I am running a query which would require a where clause matching 2 different table columns but I get the error 3149 Duplicate primary/unique key and i don't understand why or how to get around this
This typically is caused by a duplicate record. Vertica constraints do not check for duplicates on load for performance reasons, only on subsequent queries.
To check for duplicate records run the following commands. If they report 0 rows then they are ok, otherwise they will report the row that is a duplicate.
This resulted in finding the table with the duplicate record. => SELECT ANALYZE_CONSTRAINTS ('clife.Users'); Schema Name | Table Name | Column Names | Constraint Name | ConstraintType | Column Values -------------+------------+--------------+-----------------+-----------------+---------------------------------------------- clife | Users | udid | C_PRIMARY | PRIMARY | ('fca53a876319351330836d328e74128346b9f74c') (1 row)
You can delete duplicate record using below:
Using epoch as a unique identifier: =================================== Each record in Vertica has a hidden epoch column that represents the epoch at the time the data was loaded/inserted. If the two records were loaded at different times then the epoch can be used as a unique identifier to delete one and retain the other. This typically allows removal without constraint errors forcing temporary removal of the constraint.
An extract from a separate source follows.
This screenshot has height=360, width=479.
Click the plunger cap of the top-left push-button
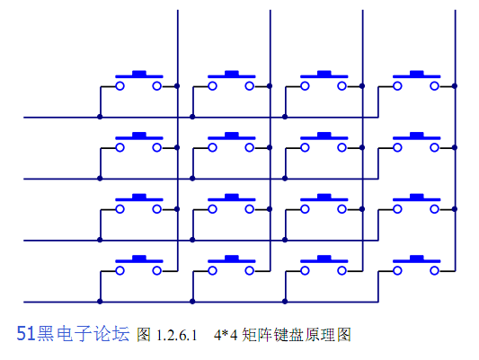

# shows duplicate rows with different epochs Testing1=> select epoch,* from a_test where a='2'; epoch | a | b | c -------+---+---+-------- 1441 | 2 | 3 | xxxxx 5 | 2 | 3 | xxxxx (2 rows) # shows delete using the epoch as the unique identifier Testing1=> delete from a_test where a='2' and b='3' and c='xxxxx' and epoch='1441'; OUTPUT -------- 1 (1 row) # resulting in single record Testing1=> select epoch,* from a_test where a='2'; epoch | a | b | c -------+---+---+-------- 5 | 2 | 3 | xxxxx (1 row)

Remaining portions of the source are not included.